Abstract

INTRODUCTION: Due to a nationwide shortage of Ringer's lactate, normal saline became the intravenous fluid of choice at our institution in 5/2018. Recent studies have raised concern on safety of administration of normal saline in critically ill patients. We sought to evaluate the impact of normal saline on the outcomes of women with preeclampsia receiving magnesium sulfate. METHODS: Prospective observational study of women with preeclampsia with severe features receiving normal saline. The amount of normal saline administered was calculated and a basic metabolic panel was surveyed approximately 12 hours after initiation of magnesium sulfate prophylaxis. Laboratory analytes were examined according to the amount of intravenous fluid received.

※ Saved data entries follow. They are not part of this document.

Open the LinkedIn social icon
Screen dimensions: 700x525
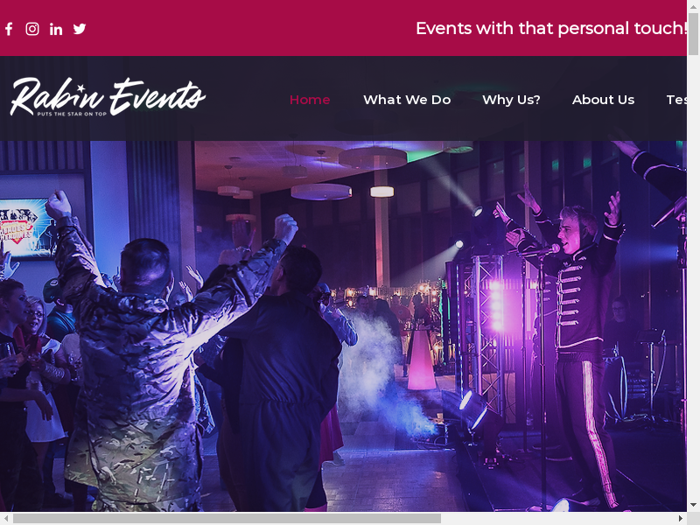pyautogui.click(x=56, y=29)
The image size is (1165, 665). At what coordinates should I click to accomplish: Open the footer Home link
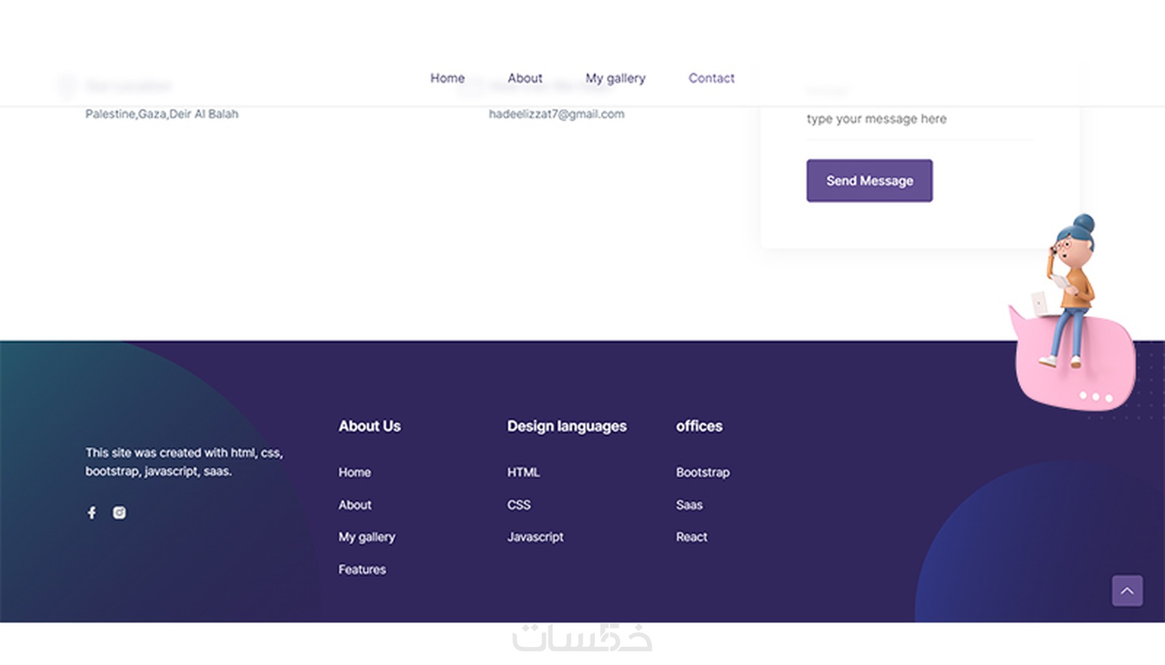click(x=354, y=472)
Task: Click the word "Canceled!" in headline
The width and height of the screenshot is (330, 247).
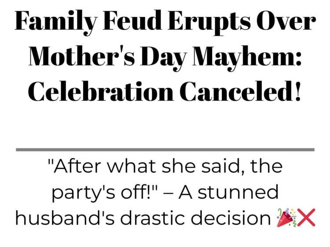Action: pos(240,91)
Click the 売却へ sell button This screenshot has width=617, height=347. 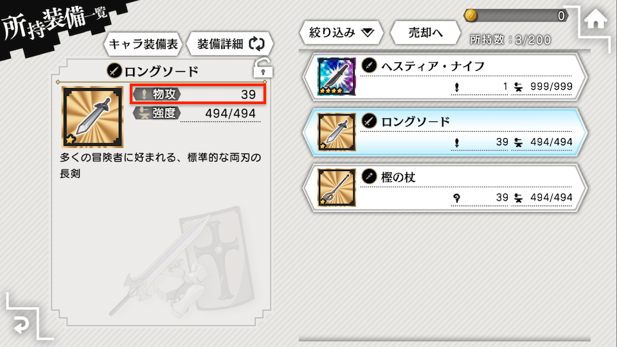[x=425, y=33]
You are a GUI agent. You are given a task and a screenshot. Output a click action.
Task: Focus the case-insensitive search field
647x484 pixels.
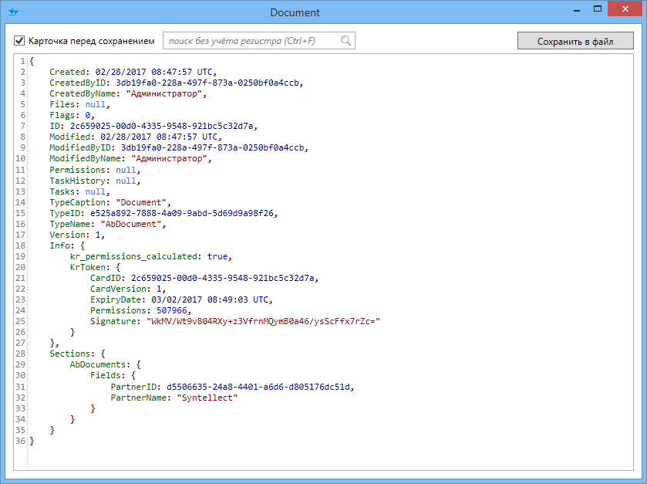[x=251, y=41]
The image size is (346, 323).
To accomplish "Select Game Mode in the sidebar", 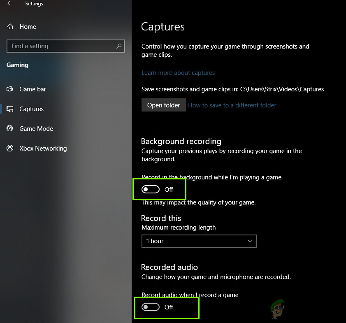I will tap(36, 129).
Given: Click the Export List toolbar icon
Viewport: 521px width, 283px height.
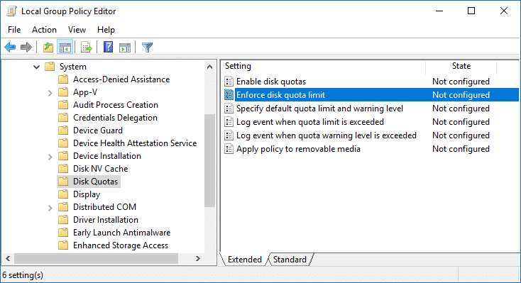Looking at the screenshot, I should tap(86, 47).
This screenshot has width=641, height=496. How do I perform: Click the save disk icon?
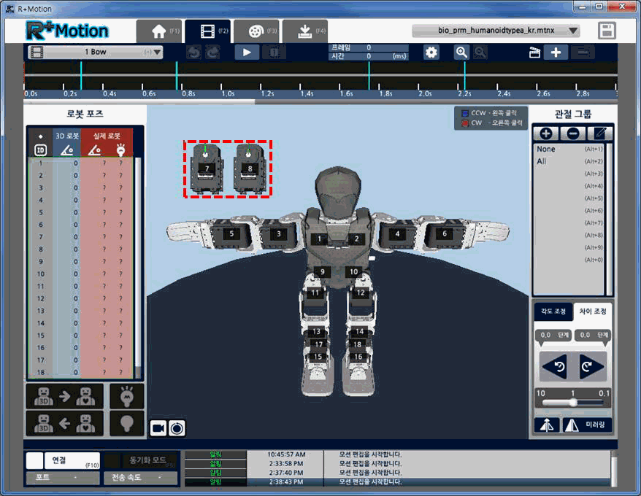click(606, 31)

RESULTS: From 5/2018 to 7/2018, a total of 124 patients were identified. The mean intravenous fluid volume received was 1.84 ± 0.9 L. Serum creatinine and chloride levels remained unchanged over time and across quartiles of amount of fluid received (p=0.322 and p=0.822, respectively). Incidentally, a significant relationship was found between calcium levels and both the amount of normal saline received (p=0.0003) and concurrent magnesium levels (p<.0001). When testing for interaction between calcium, magnesium, and normal saline, both of the latter contributed to an increased risk of hypocalcemia. CONCLUSION: There does not appear to be a significant consequence to either chloride levels or renal function when utilizing normal saline in women with preeclampsia receiving magnesium sulfate. Coincidentally, calcium levels significantly declined as the amount of intravenous fluid increased, which given the association with magnesium levels is suspected to be a function of magnesium sulfate exposure.